Benfica ainda é um daqueles bairros em que pode (e deve) dizer bom dia à vizinha que está a estender a roupa – se for novato nas redondezas, ou estiver só à procura de um bom restaurante para almoçar ou jantar, vai ser logo bem visto e com sorte leva uma ou outra recomendação para o caminho. Das cervejarias com fama para mariscadas à grande, aos restaurantes de peixe e outros de bons nacos na pedra, há bons restaurantes em Benfica para fugir ao centro da cidade, aos sítios da moda e às filas intermináveis.
Lembro-me de um tempo em que as pessoas eram loucas pelo futebol, mas não doentes pelo futebol. Eram tempos em que conseguia dizer que vivia em Benfica, sem que isso gerasse comentários de cariz futebolístico. Hoje, quando digo que vivi em Benfica, noto que tenho de esclarecer o ouvinte que me refiro a um bairro e não ao Estádio da Luz. (Lembro-me de, a dada altura, isto acontecer também com conversas sobre Jesus – se me falhasse acrescentar a palavra “Cristo”, mesmo que estivesse a falar do sermão da montanha, percebia que muitos dos que me ouviam achavam que estaria a falar sobre Jorge Jesus.) Enquanto colegas meus de escola e amigos viviam ou em Benfica ou em São Domingos de Benfica, tive a sorte de viver nos dois sítios em simultâneo. Isto porque a casa dos meus pais era em Benfica, na Rua da Venezuela, junto ao encantador Bairro de Santa Cruz, que me habituei a ver da janela do meu quarto, várias vezes dizendo para com os meus botões que um dia ainda haveria de viver numa daquelas casinhas (consegui, mais tarde, cumprir essa promessa a mim mesmo) e a da minha avó Maria ficava em São Domingos, junto ao lugar que todo o habitante da zona sabe que é o centro do mundo: o restaurante Califa (para uns o templo do bom croquete; para mim, a capital das duchaises). Nunca houve duas freguesias separadas, na minha vida – ambas eram o meu planeta.

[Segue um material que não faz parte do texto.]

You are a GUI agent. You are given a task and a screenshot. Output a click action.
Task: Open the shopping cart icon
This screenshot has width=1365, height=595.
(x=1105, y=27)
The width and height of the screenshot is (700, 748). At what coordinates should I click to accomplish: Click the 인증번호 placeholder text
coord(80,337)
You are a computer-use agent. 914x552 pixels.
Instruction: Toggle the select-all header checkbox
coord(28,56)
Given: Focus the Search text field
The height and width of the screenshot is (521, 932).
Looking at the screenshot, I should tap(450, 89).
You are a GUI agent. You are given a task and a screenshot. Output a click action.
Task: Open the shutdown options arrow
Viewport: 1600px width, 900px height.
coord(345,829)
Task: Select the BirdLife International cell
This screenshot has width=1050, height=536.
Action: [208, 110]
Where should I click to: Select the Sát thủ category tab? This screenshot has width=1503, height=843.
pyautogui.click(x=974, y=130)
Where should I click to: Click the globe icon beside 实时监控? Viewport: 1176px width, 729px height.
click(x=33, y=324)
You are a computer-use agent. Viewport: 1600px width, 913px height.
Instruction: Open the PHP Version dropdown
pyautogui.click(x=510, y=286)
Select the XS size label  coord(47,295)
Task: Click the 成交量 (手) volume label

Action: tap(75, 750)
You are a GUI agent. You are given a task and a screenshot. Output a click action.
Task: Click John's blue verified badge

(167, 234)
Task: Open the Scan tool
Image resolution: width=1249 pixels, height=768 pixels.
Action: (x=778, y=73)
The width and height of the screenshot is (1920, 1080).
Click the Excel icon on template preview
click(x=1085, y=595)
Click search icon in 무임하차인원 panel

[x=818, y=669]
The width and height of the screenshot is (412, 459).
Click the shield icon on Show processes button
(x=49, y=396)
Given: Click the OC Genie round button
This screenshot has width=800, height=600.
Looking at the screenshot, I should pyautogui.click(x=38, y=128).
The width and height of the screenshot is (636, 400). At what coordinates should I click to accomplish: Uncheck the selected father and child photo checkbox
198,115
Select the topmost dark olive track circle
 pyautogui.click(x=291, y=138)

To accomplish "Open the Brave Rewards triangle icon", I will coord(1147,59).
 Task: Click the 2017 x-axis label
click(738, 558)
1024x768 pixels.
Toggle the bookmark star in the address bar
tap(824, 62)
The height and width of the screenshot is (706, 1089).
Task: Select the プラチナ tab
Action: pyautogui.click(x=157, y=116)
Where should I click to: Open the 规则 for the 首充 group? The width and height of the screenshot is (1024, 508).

Foi lá que fiz os melhores anos de escola, entre a Pedro de Santarém e a José Gomes Ferreira (na altura secamente baptizada como Escola Secundária de Benfica), e por “melhores anos” entenda-se até o 8º, que tive de repetir. Foi no Turim e no Fonte Nova que vi grandes filmes da minha vida – e também o Tubarão IV. Foi nesse lugar de lendas que é o Fófó (o Clube Futebol Benfica, que não tem a ver com o SLB) que tive a minha primeira, última e única aula de judo. Benfica foi onde fiz rádio (pirata) e amor pela primeira vez.
Estas coisas tornam Benfica e São Domingos especiais para mim, mas há muito que as torna especiais para toda a gente. Em mais nenhuma zona de Lisboa encontro fusão tão perfeita de cidade com aldeia, de eficiência suburbana com elegância de metrópole. Há prédios indiferentes e jardins charmosos. Há recantos acolhedores que julgamos só nossos, alguns com restaurantes acolhedores que julgamos só nossos. É tentador a snobes ignorantes do centro da cidade estampar nos bairros onde cresci (e que nos livros de Eça são referidos como uma aprazível zona campestre) o epíteto de subúrbio decadente: “Isso não é ao pé da Buraca?”. É, e depois?